A recent report claimed that the upcoming iPhone 13 models would feature low earth orbit (LEO) satellite communication connectivity, allowing users to make calls and send messages in areas without cellular coverage.
However, in the “Power On” newsletter, Mark Gurman claimed that satellite communications will be included, but only for handsets “in select markets.”
Specifically, Gurman says we should expect the new communication method to be used during emergencies and disasters – like plane crashes, reports iMore.
Some mobile analysts and communication experts recently denied the speculation related to satellite communication connectivity for iPhone 13 series.
The upcoming custom chip for iPhone 13, which is expected to be able to connect with satellites, was not able to do so.

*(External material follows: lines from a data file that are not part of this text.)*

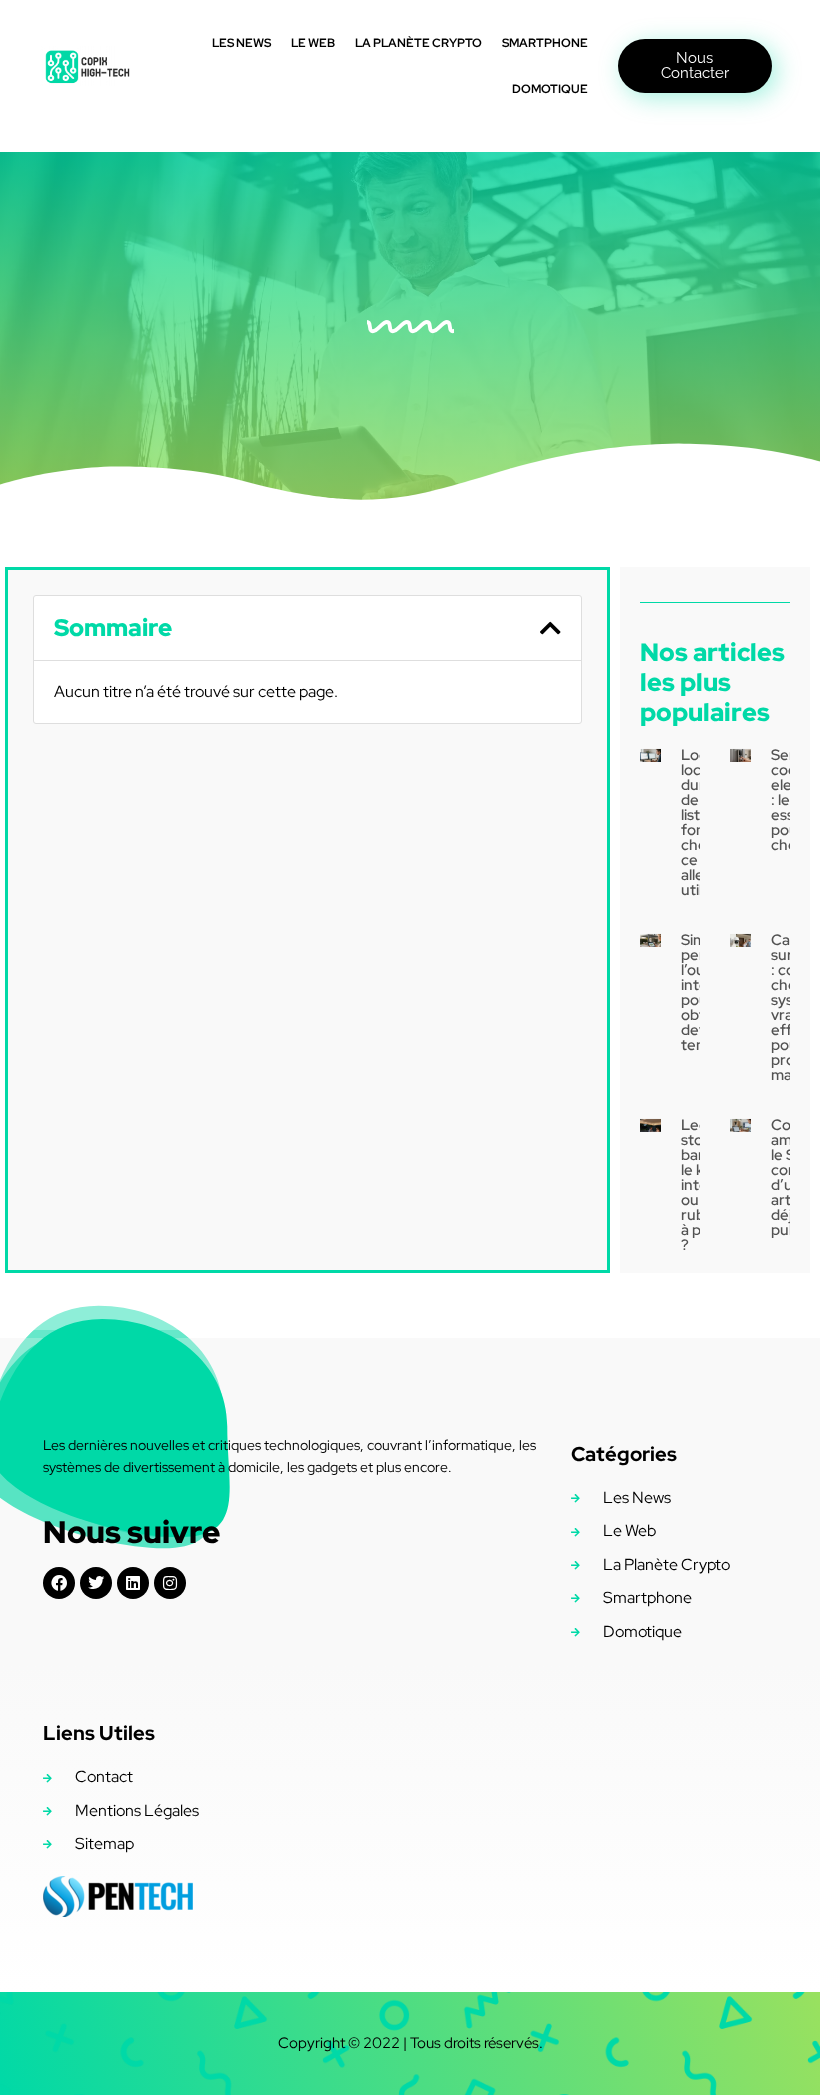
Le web (313, 43)
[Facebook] (59, 1583)
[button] (550, 628)
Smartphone (545, 43)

According to PCMag analyst Sascha Segan, the new Qualcomm chip, made in partnership with satellite company Globalstar, does not mean that the next iPhone will be able to communicate with satellites. The chip will be able to take advantage of satellite bands that were previously assigned to satellite service.
Additionally, cybersecurity expert Robert Graham noted that iPhone 13 models will use the downlink satellite communication channel, which occupies the 2.4835 GHz to 2.4950 GHz band and wouldn’t support the phone-to-satellite communication, which is approved for terrestrial use.
Earlier, Apple analyst Ming-Chi Kuo said that the upcoming lineup would feature hardware that is able to connect to LEO satellites. This could allow iPhone 13 users to make calls and send messages without the need for a 4G or 5G cellular connection.